Lutto nell'industria trevigiana: si è spento l'imprenditore Ermanno Dalla Torre

Lo storico fondatore e titolare della Industria Galvanica Dalla Torre & Figli, deceduto a 88 anni, lascia nel dolore i due figli, i cinque nipoti e le due pronipoti

Lutto nel mondo dell'industria e dell'imprenditoria trevigiana. Poco prima delle 18 di venerdì, infatti, l'imprenditore Ermanno Dalla Torre si è spento a 88 anni nella sua abitazione attorniato dai propri cari. Ermanno è stato un uomo che ha lasciato il segno in chiunque abbia avuto modo di conoscerlo, sempre pronto a tendere una mano a chi ne avesse avuto bisogno. Un uomo d’altri tempi, tutto d’un pezzo, gran lavoratore, impegnato ad operare fin da giovane in una attività industriale tra le più difficili come quella galvanica.

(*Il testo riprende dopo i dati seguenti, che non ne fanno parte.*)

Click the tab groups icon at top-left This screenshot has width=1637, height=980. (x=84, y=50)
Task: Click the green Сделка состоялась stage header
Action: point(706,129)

Dalla Torre è però riuscito ad emergere con le sue forze, portando in auge quella che è da sempre stata l’attività di famiglia, la Industria Galvanica Dalla Torre di Ermanno & Figli, nata nel 1928 in pieno centro storico a Treviso. Lui, rimasto orfano a diciotto anni, ed essendo il primogenito, ne prese le redini nel 1950. Fu poi il primo terzista ad investire su un impianto automatico di produzione, sottraendo le maestranze dalle pesanti operazioni manuali a bordo vasca. Sopra la piccola fabbrica, in via San Francesco di Sales a Treviso, si trova ancora oggi il modesto appartamento dove abitò con la sua famiglia fino al 1970. In quell’anno l’attività venne difatti spostata nella nuova fabbrica di Fontane di Villorba dove, con continui ampliamenti ed investimenti, negli anni ha raggiunto l’apice della produzione nel settore del plating.

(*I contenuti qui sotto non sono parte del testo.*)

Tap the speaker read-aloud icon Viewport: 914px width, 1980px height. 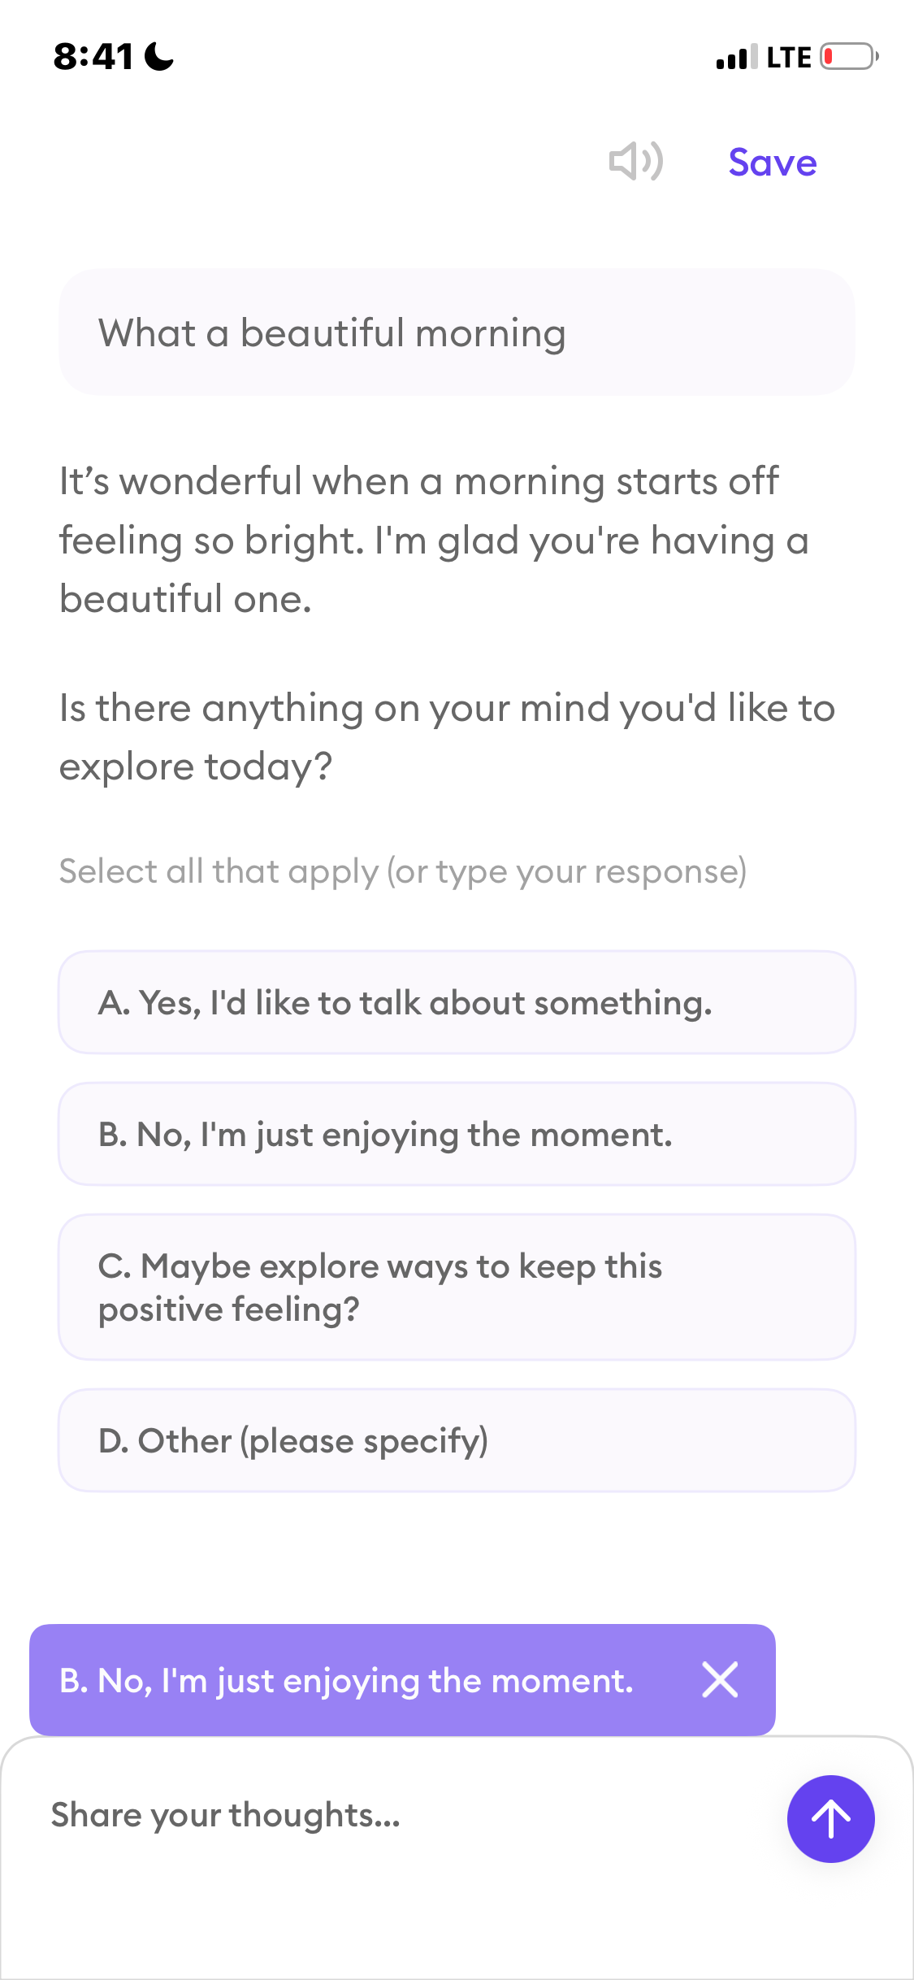[x=636, y=161]
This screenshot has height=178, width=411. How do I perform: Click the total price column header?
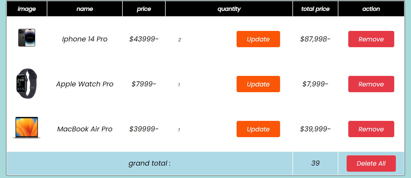click(x=315, y=9)
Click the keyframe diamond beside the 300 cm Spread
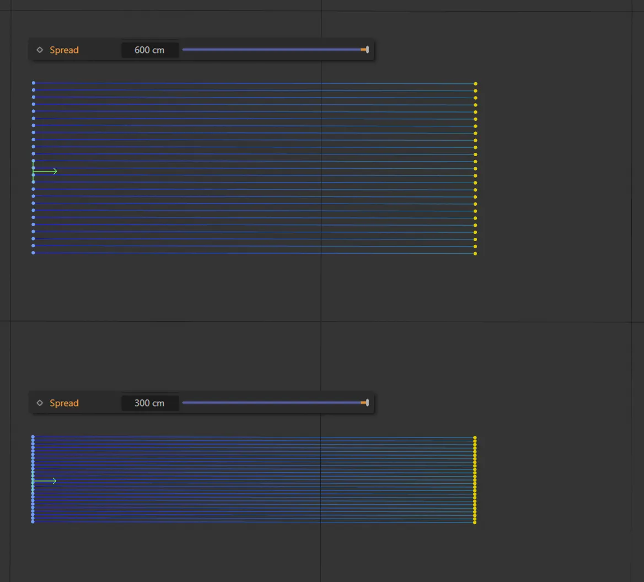This screenshot has height=582, width=644. click(x=40, y=403)
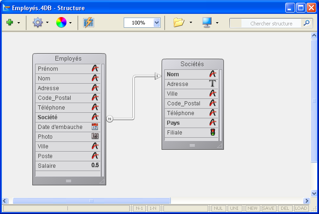Click the folder icon in toolbar
Viewport: 319px width, 214px height.
(179, 23)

Negli anni '80 entra poi in azienda la figlia Paola che lo affianca nella amministrazione. Nel 1999 Ermanno perde però l’amatissima moglie Orielle compagna di una vita. Si getta dunque ancor più nel lavoro profondendovi tutte le energie insieme ai due figli. Così, nel 2000, con coraggio dà il via libera al figlio Lorenzo con il progetto di abbandonare il pericoloso cromo esavalente, andando anche ad investire nell’Impianto Millennium, uno dei più grandi al mondo per la cromatura decorativa. L’azienda a quel punto inizia a riconvertire i cicli produttivi per poi passare alla produzione della cromatura ecologica naturale basata sul cromo trivalente, conquistando così le commesse della miglior firma italiana dell’epoca con la cromatura trivalente lucida nera. In sette anni è un crescendo di successi e di produzione. Nel 2007 l’azienda raggiunge così l’apice della produzione, oltre sette milioni di sedie trattate per più di 450 aziende clienti sparse tra Veneto e Friuli, oltre a grandi firme dell’arredo e qualche cliente estero.

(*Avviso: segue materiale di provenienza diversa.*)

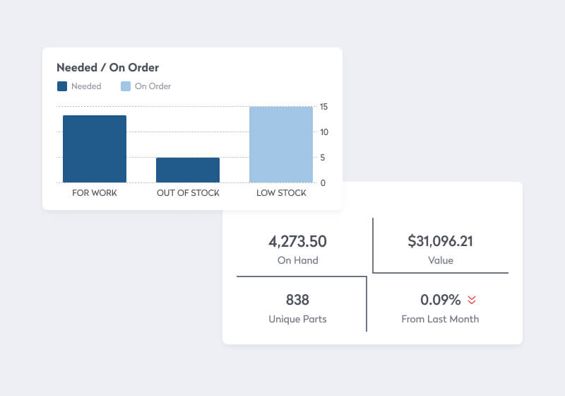Click the FOR WORK axis label
Viewport: 565px width, 396px height.
point(95,193)
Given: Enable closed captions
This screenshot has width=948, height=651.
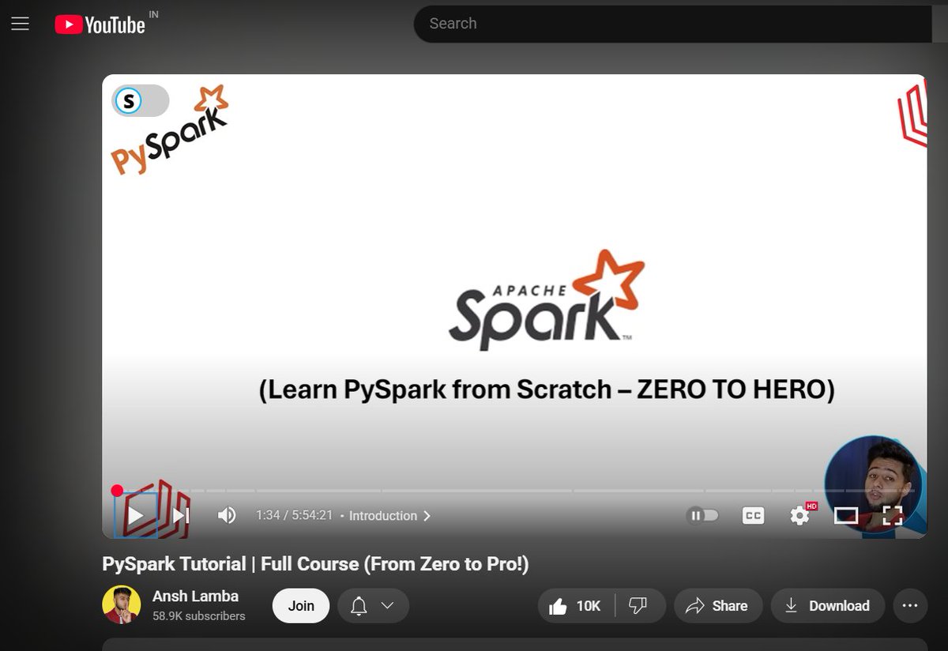Looking at the screenshot, I should [753, 515].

Nel 2007 gli stabilimenti sono nel frattempo diventati due, con un totale di cinque impianti di produzione con dodici diversi trattamenti galvanici ed un impianto di produzione di verniciatura industriale nel quale i dipendenti, passati a più di 110 unità, hanno iniziato a lavorare 24 ore al giorno su tre turni. Il mercato principale per l’azienda è sempre stato quello dell’arredamento per interni e il principale distretto industriale servito quello della sedia di Manzano (UD). Poi, nel quarto trimestre del 2008, inizia la lunga crisi da globalizzazione nella quale falliscono a decine i clienti, mentre il distretto della sedia di Manzano scompare. Ermanno non ci sta, non vuole chiudere impianti e licenziare i suoi dipendenti, eppure la ristrutturazione è necessaria.

Ermanno è un uomo della crescita e continua fino alla fine la sua battaglia per cercare di non mollare, almeno fino al 20 marzo del 2018. In quella notte lo colpisce un ictus e perde l’uso della parola. Così ora, dopo tre anni, se n’è andato, in silenzio, ma tra le braccia dei suoi cari. «Ci lascia così un grande imprenditore della vecchia guardia del Nord Est – fa sapere la famiglia – Ora ci resta il ricordo e l’esempio di un grande uomo, padre, nonno e bisnonno. Ciao Ermanno, sarai sempre nei nostri cuori». Ermanno lascia così nel dolore i figli Lorenzo e Paola, la nuora Cristina, i nipoti Jacopo, Alberto, Nicola, Tommaso e Gaia, le pronipoti Maria Vittoria e Maria Elena e il cognato Donato. Il funerale sarà celebrato mercoledì 24 febbraio, alle 14.30, nella chiesa di San Pio X a Treviso.